Libyan rebels push back into oil town

A Libyan volunteer unloading medical supplies Mondayfrom a Jordanian military plane at the airport in Benghazi.
A Libyan volunteer unloading medical supplies Mondayfrom a Jordanian military plane at the airport in Benghazi.
Posted: April 05, 2011

BREGA, Libya - Rebel fighters pushed back into this hard-fought oil town Monday, seizing half of Brega and pledging to drive out Libyan leader Moammar Gadhafi's forces in hours in an advance that would open a vital conduit for oil sales by the oppostion.

Control of Brega's small refinery and Mediterranean port could significantly boost the rebels' hunt for revenues that they could use to buy heavy weapons for the fight against Gadhafi's better-equipped troops and militiamen.
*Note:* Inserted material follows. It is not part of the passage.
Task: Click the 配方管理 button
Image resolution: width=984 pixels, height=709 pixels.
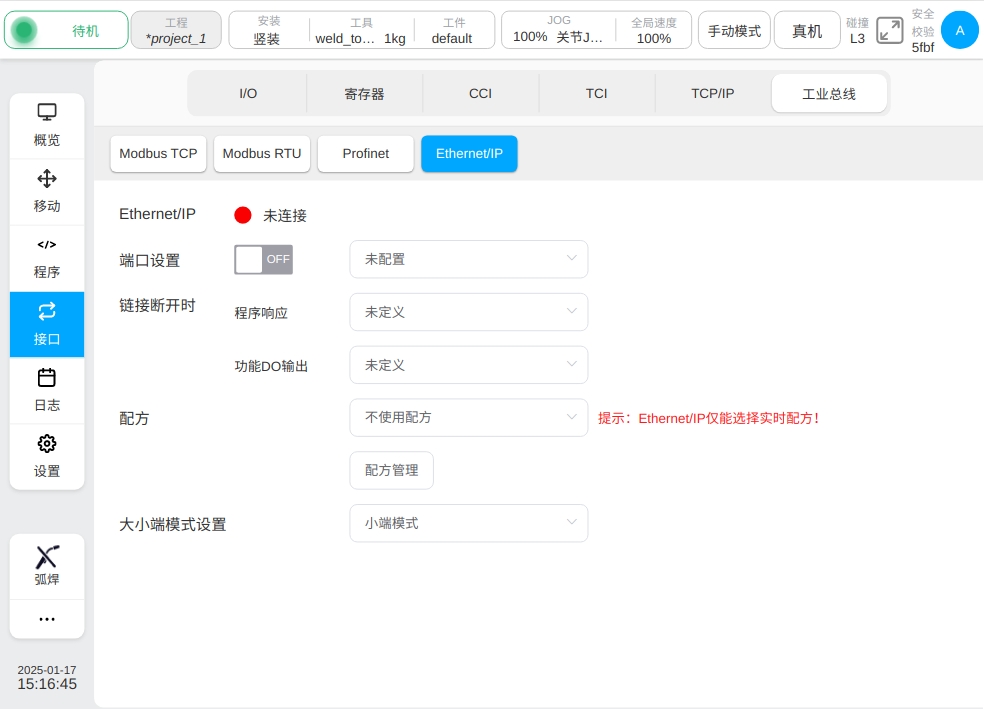Action: (391, 470)
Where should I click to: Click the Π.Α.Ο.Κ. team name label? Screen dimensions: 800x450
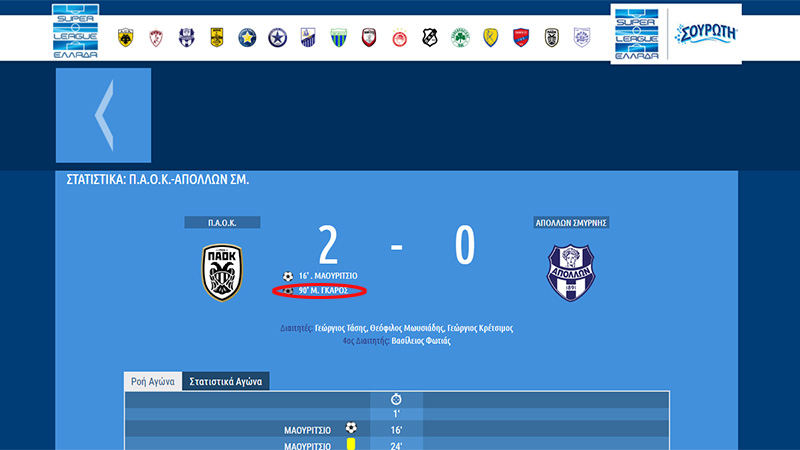tap(222, 223)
Lightly armed and loosely organized opposition forces have surged into and beyond Brega several times in recent weeks from their strongholds in eastern Libya, only to be driven out by Gadhafi loyalists. In recent days the opposition has placed the front lines under the control of former military men, creating a more disciplined advance against Gadhafi's forces.

"We're more organized now, and that's played a big role," said Salam Idrisi, 42, a rebel fighter.
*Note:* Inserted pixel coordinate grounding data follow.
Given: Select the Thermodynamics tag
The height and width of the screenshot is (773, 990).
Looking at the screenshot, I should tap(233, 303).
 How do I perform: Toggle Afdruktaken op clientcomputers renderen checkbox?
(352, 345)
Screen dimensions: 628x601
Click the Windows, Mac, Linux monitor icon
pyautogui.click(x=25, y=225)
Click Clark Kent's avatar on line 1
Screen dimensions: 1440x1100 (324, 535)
The opposition advanced under artillery fire throughout the day and took the streets of New Brega, a largely residential section separated from the town's oil facilities by a stretch of highway and a university campus, where the rebels were battling Gadhafi fighters at close range.

The rebels also saw success Monday in their efforts to establish an internationally recognized government in eastern Libya, forging tighter links with Britain and Italy, both potentially major markets for Libyan oil.
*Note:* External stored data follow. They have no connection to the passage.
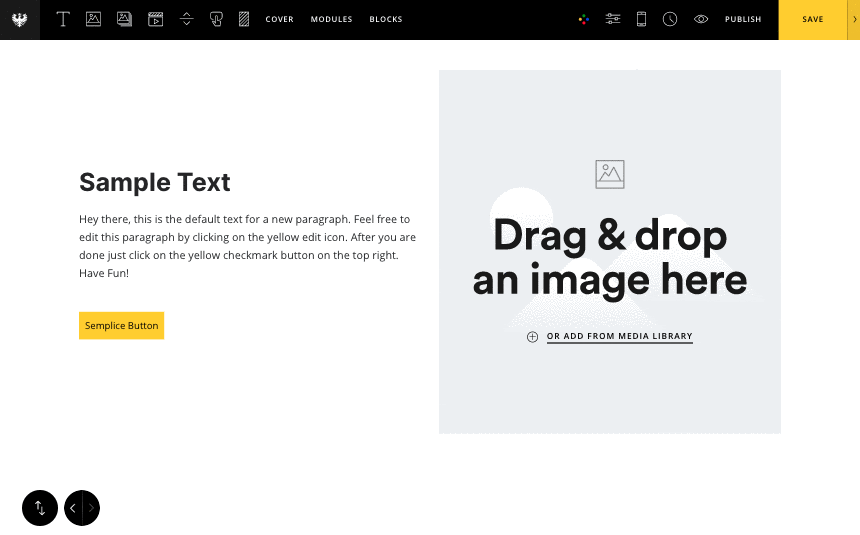Save the page

coord(812,19)
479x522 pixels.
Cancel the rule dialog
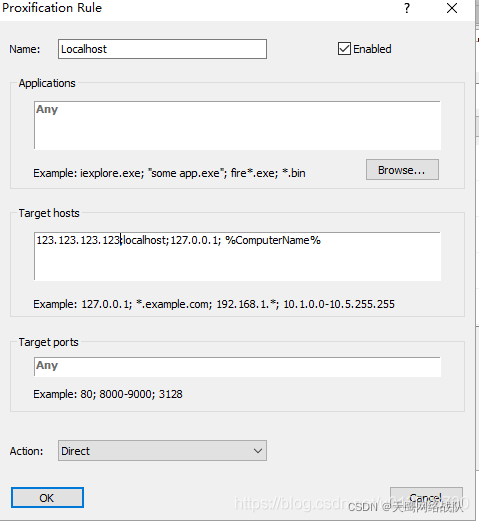tap(426, 498)
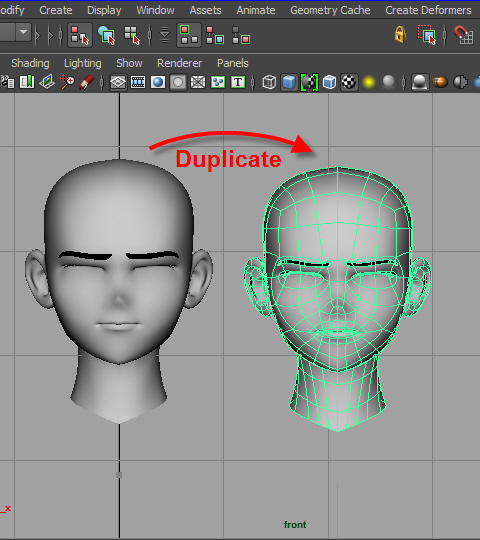Open the Shading panel menu
Viewport: 480px width, 540px height.
(30, 63)
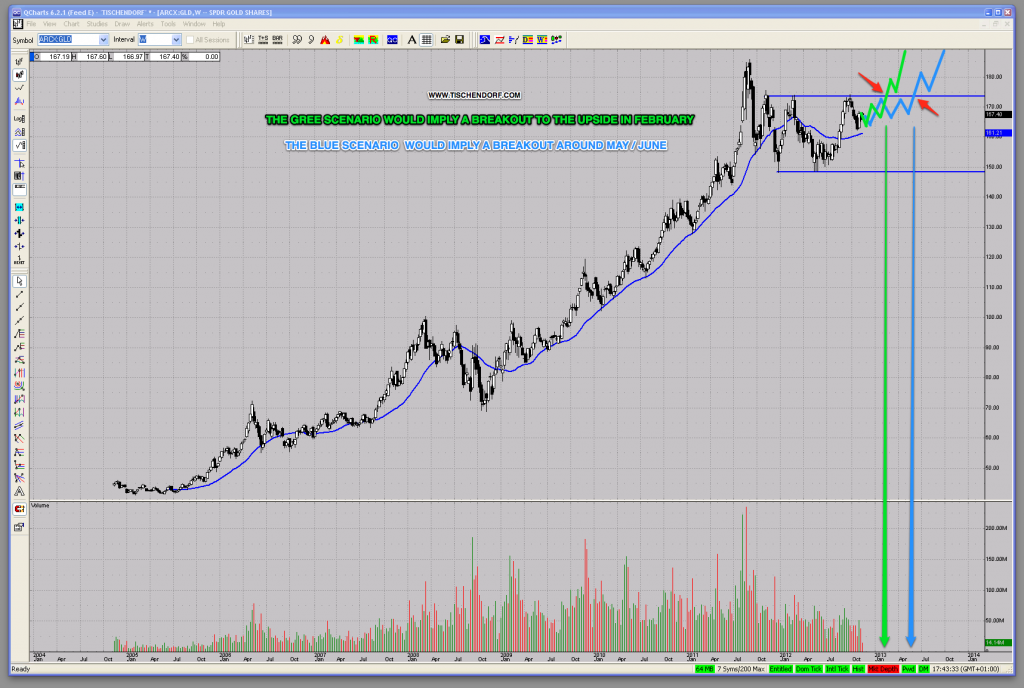The height and width of the screenshot is (688, 1024).
Task: Click the time and sales icon
Action: [x=261, y=39]
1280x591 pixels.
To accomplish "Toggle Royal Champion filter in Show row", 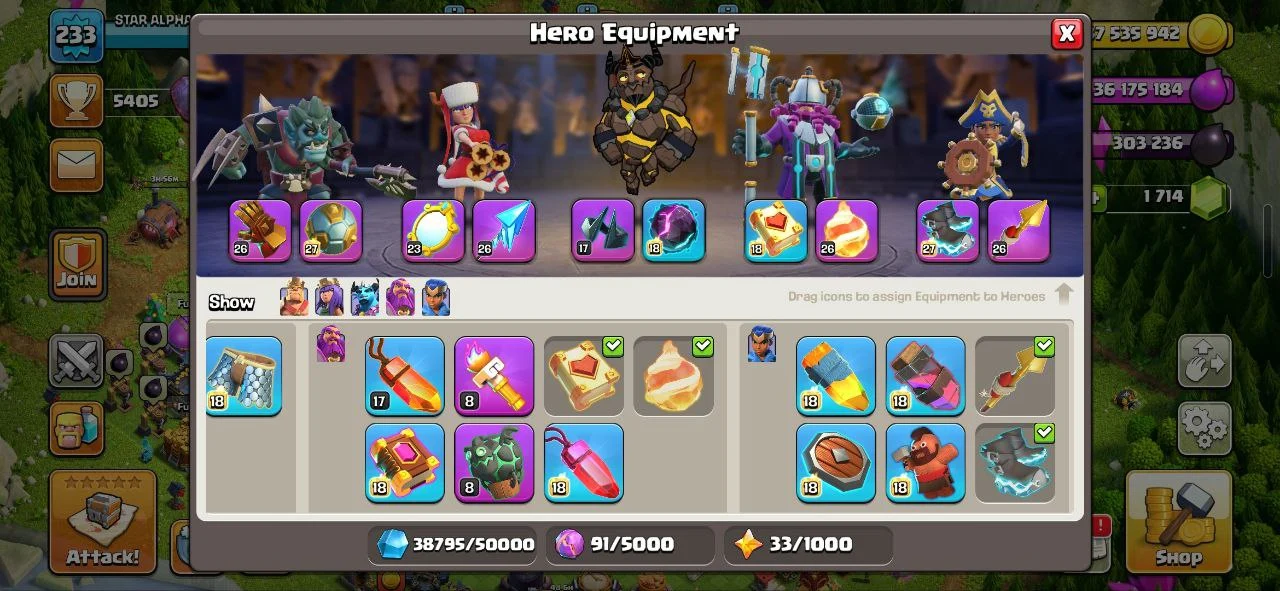I will pyautogui.click(x=436, y=298).
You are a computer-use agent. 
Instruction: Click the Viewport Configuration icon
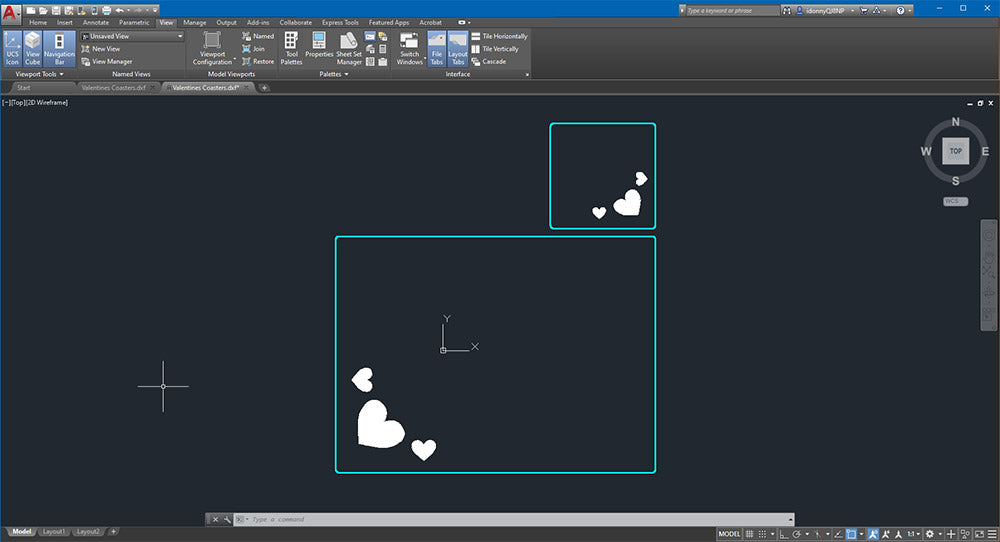(212, 48)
Italy offered diplomatic recognition to the Libyan opposition council, becoming the third country to do so after France and Qatar. The Italian foreign minister also said the CEO of the energy company Eni had visited the rebels' de facto capital, Benghazi, with the aim of resuming oil ties.

Eni has extensive oil facilities in eastern Libya and was Libya's biggest gas exporter and oil producer before the uprising split the country.

Britain said it would supply communications equipment to the rebels, but did not say what kind. It denied the gear was intended to help wage attacks against Gadhafi's forces.

British Foreign Secretary William Hague also told the House of Commons that the United Nations and the European Union may consider dropping sanctions against some members of Gadhafi's regime if they abandon their support for the Libyan dictator.

The Obama administration dropped sanctions Monday against Moussa Koussa, the Libyan intelligence chief and foreign minister who fled to Britain last week, the New York Times reported. Koussa's close knowledge of the ruling circle could be invaluable in trying to strip Gadhafi of support, it reported, but Koussa is also widely believed to be implicated in acts of terrorism and murder over the last three decades, including the 1988 bombing of Pan Am 103 over Lockerbie, Scotland.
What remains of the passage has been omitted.